Kim ne derse desin, bugün konjektürel gerçeklikten dolayı, PKK aynen Kuzey Irak’ta kurulmuş bir federe Kürt Devleti gibi, Suriye'nin kuzeyinde açık açık bir devlet kurabilecek bir duruma gelmişken, HDP'li üç belediye başkanının görevden alınmasının kendileri için olumsuzluk ifade etmediğini ve çok da rahatsız olmadıklarını açık açık söyleyebilirim.
Başkanları görevden aldınız tamam da, meclisleri neden feshettiniz?
İçişleri Bakanlığı'nın gece yarısı yayınladığı demokrasi darbesi olarak okunacak olan HDP'li üç büyükşehir belediye başkanının görevden alınması demokrasi, özgürlükler ve hukuk açısından doğru değildir. Ahlaki de değildir.
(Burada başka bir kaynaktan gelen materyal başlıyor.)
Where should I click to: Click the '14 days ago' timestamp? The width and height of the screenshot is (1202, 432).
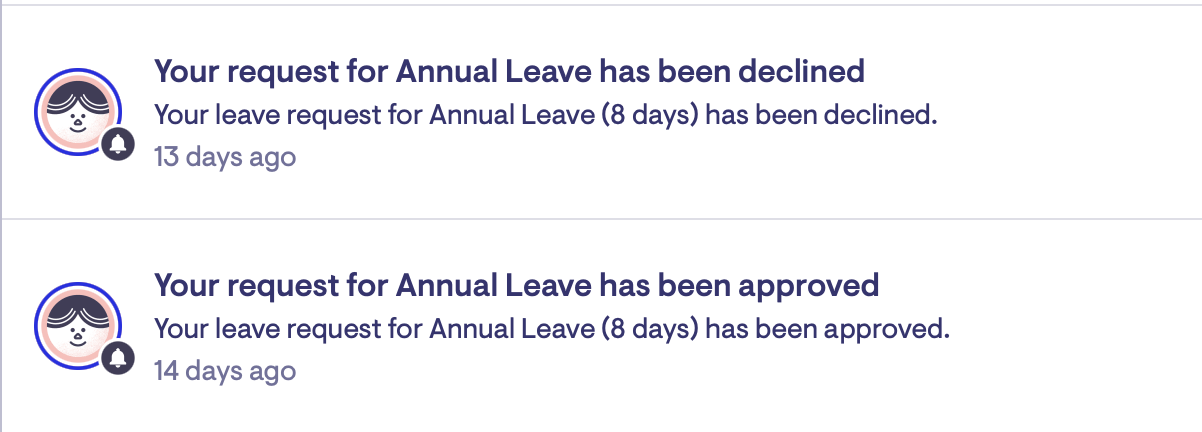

Haklarında bir mahkeme kararı bulunmayan, hüküm giymemiş herkes suçsuzdur. "Haklarında terörden dolayı soruşturma var" diyerek görevden alınanlara, seçimlere katılma hakkı vereceksiniz; mazbatasını vereceksiniz; sonrada görevden alacaksınız… Bu kabul edilemez. Yapılan yanlıştır ve er geç bu yanlışlıktan da dönülmelidir.
Herhangi bir soruşturma için bir belediye başkanını görevden alıyorsanız yapılması gereken valiyi kayyum atamak değil, belediyeler kanununa uygun olan belediye meclis gurubunun kendi içerisinden bir başkan vekili seçilmesini sağlamaktır.
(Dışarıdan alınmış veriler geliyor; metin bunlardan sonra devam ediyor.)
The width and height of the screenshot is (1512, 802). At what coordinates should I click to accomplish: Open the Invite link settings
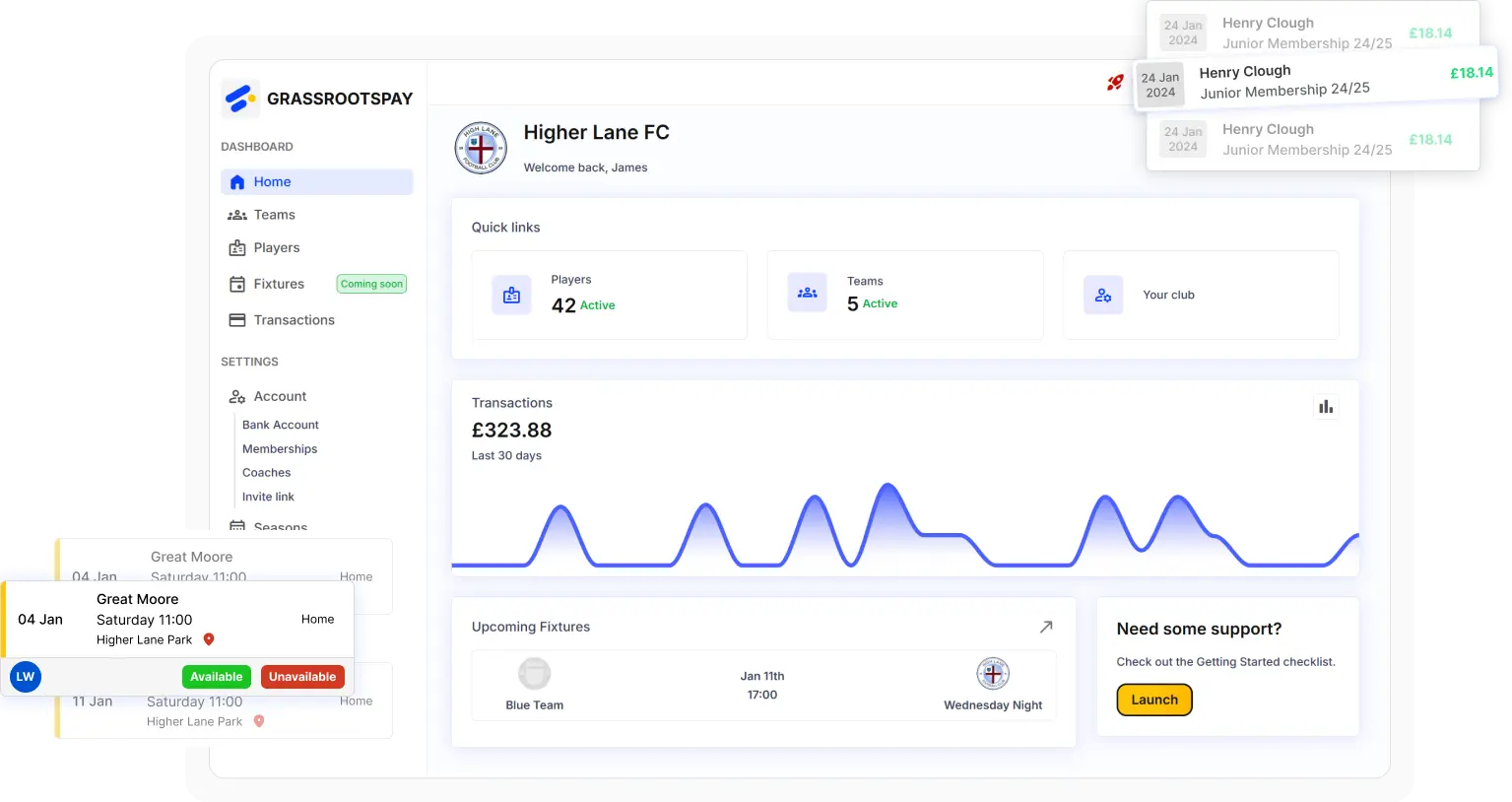(x=268, y=497)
Tabi kayyum olarak atanan valinin de bir imza ile meclis feshetmesi ise milletin iradesine ikinci bir iktidar darbesidir.
****
Görülen o ki, görevden almalar iktidarın 16 Nisan referandum kararından sonraki milliyetçi, otoriter çizgisini devam ettirmek istediğini ama aynı zamanda da iç ve dış nedenlerden dolayı da devam ettiremeyecek bir noktaya geldiğini, bunu aşabilmesinin yolunun da Kürt sorunu ile ilgili yeni bir çözüm sürecini başlatmasının zorunlu olarak önünde durduğudur. Çünkü bunu başlattığında Suriye'de yeni bir politikayı da başlatma şansı olacaktır. Bunu yap(a)mazsa yolun sonu daha erken gelecektir. Yaparsa ne olur? Türkiye rahatlar.
Sonuç olarak yapsa da yapmasa da yeni arayışlar başlamıştır. Kimsenin bu arayışları da durdurması artık mümkün değildir.
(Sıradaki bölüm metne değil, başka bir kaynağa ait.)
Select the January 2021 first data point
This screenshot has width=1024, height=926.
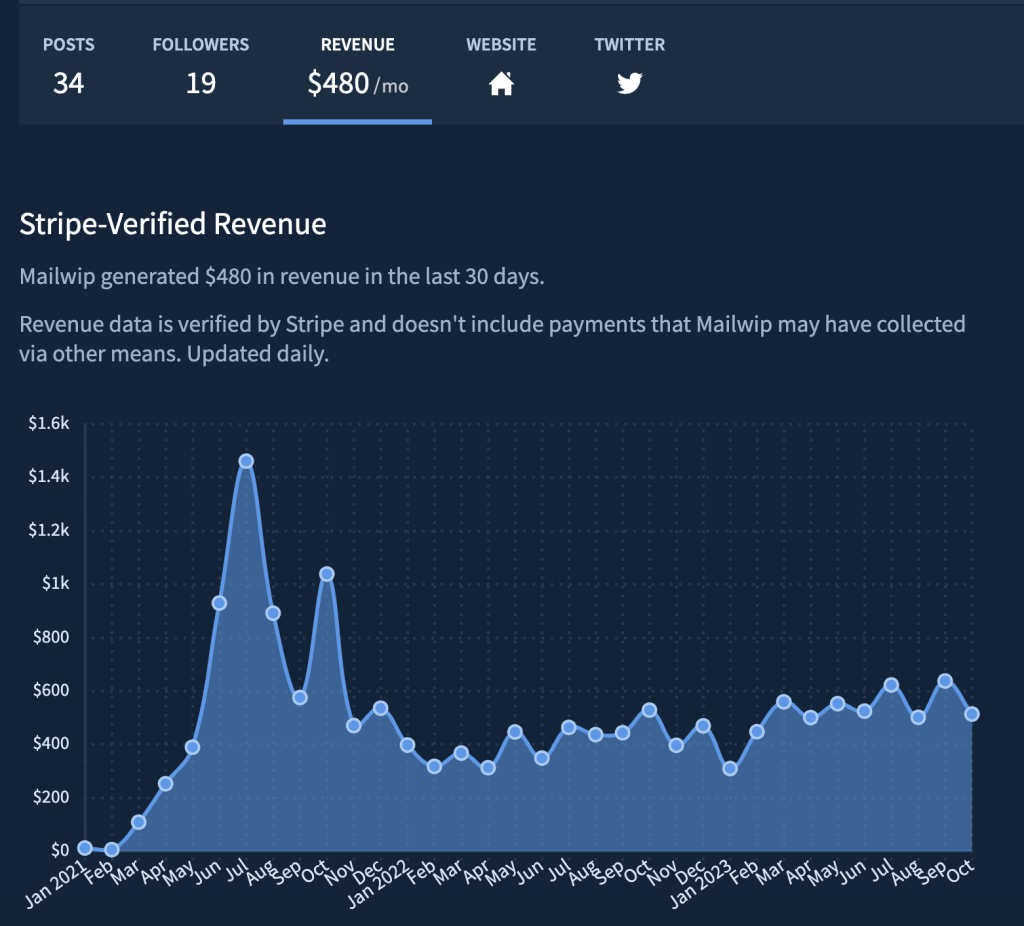85,848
Son söz: Dışarda iktidar ile ilgili olumsuzluk artarken, içerde ise muhalefetin daha çok yan yana gelebileceği şartları da bizzat iktidar kendi elleriyle hazırlamaktadır. Pandora’nın kutusunu bizzat iktidar kendi elleriyle açmıştır. Görevden almalarla HDP'ye de diz çöktürmek mümkün değildir. Aksine muhalefet bloğunun özellikle CHP'nin HDP'yle yan yana gelmesinin daha çok önü açılmıştır.